* [Supplied records]

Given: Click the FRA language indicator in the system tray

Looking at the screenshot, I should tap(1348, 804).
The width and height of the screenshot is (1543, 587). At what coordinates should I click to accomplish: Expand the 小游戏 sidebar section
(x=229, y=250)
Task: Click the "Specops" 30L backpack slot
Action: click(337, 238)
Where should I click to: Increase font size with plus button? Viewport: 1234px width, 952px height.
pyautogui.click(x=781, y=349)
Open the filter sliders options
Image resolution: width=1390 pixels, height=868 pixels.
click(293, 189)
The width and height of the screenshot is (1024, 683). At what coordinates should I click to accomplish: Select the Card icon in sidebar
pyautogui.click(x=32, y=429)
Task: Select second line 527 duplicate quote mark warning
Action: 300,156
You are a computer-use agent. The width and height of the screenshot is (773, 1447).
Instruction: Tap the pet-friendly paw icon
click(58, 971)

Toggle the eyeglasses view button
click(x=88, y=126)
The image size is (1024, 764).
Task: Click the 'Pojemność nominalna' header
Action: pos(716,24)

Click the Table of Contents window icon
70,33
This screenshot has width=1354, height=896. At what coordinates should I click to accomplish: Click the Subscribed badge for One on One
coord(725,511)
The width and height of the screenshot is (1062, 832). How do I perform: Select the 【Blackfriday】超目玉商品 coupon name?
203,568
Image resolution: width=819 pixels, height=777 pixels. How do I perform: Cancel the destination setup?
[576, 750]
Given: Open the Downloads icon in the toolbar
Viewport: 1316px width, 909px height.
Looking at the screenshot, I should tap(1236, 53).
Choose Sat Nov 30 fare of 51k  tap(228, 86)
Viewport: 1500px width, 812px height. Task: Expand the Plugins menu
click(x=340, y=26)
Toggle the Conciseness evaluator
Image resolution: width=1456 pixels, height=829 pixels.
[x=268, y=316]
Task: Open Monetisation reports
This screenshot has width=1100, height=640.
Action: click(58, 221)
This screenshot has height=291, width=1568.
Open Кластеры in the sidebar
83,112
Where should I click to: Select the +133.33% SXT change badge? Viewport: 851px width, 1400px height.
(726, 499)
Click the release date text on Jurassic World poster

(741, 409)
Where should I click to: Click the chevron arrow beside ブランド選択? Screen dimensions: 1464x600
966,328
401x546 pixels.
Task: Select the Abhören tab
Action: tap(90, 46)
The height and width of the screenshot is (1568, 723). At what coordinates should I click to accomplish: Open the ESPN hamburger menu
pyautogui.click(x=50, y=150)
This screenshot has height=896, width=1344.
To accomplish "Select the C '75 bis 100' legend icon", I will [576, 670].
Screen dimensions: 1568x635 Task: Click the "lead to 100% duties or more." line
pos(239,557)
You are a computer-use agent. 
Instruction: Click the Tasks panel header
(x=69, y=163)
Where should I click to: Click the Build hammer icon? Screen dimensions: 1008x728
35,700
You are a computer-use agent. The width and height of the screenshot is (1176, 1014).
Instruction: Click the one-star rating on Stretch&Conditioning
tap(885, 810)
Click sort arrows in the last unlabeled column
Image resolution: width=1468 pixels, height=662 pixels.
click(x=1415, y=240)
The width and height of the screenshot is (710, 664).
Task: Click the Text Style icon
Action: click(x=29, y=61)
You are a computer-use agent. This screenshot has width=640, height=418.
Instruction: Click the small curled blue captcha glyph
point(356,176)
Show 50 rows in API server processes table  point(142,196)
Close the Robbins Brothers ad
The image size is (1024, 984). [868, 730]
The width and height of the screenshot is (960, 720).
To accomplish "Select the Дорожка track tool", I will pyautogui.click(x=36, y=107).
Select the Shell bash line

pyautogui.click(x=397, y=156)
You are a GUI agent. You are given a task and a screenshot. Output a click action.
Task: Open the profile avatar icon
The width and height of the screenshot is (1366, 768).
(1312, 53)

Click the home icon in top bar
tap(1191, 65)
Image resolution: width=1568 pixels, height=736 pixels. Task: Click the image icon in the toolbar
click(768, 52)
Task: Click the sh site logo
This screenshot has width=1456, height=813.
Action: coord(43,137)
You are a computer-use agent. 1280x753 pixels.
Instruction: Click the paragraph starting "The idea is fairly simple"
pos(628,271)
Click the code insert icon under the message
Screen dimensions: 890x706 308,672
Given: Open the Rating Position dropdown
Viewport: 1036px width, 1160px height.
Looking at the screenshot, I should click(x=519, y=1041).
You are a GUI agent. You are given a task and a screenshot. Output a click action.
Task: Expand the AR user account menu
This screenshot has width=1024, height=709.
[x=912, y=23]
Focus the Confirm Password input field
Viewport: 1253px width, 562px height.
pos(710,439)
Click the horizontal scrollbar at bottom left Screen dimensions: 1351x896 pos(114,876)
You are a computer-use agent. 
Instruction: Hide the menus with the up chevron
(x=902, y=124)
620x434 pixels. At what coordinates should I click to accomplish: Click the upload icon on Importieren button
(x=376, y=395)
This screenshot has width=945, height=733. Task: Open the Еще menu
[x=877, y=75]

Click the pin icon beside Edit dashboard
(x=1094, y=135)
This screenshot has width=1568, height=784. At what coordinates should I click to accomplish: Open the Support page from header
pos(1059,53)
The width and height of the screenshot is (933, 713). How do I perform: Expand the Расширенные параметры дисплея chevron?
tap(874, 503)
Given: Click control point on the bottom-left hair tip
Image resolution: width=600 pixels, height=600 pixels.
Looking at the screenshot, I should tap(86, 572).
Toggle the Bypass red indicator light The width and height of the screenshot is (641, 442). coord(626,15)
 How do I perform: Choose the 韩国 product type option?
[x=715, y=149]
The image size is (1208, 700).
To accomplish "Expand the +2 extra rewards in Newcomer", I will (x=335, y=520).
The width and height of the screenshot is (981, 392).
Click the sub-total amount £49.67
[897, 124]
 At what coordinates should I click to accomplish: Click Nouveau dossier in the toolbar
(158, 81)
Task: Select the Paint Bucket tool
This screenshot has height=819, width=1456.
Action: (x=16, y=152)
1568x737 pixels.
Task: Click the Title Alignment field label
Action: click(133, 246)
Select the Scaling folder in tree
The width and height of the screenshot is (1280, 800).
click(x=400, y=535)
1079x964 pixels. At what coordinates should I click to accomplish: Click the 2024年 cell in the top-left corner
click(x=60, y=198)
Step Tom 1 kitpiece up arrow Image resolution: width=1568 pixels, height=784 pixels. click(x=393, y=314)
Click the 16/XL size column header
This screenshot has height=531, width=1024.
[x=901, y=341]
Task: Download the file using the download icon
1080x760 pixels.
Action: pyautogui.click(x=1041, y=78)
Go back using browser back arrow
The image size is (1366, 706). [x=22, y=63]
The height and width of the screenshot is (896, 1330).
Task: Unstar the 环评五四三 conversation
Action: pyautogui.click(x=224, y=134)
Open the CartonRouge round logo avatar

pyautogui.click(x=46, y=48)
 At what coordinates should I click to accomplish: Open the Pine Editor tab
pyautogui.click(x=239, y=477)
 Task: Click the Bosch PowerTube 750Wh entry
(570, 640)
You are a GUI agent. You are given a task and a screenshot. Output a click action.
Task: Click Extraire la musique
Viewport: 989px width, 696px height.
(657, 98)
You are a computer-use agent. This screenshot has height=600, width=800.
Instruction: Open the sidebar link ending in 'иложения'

* [Stated goal] Please quote the records starting at the line that contains "How do I perform: Choose" and ending at the line that contains "click(x=400, y=535)", both included.

* [Solution to this problem]
 How do I perform: Choose the 韩国 product type option?
[x=715, y=149]
The image size is (1208, 700).
To accomplish "Expand the +2 extra rewards in Newcomer", I will (x=335, y=520).
The width and height of the screenshot is (981, 392).
Click the sub-total amount £49.67
[897, 124]
 At what coordinates should I click to accomplish: Click Nouveau dossier in the toolbar
(158, 81)
Task: Select the Paint Bucket tool
This screenshot has height=819, width=1456.
Action: (x=16, y=152)
1568x737 pixels.
Task: Click the Title Alignment field label
Action: click(133, 246)
Select the Scaling folder in tree
The width and height of the screenshot is (1280, 800).
click(x=400, y=535)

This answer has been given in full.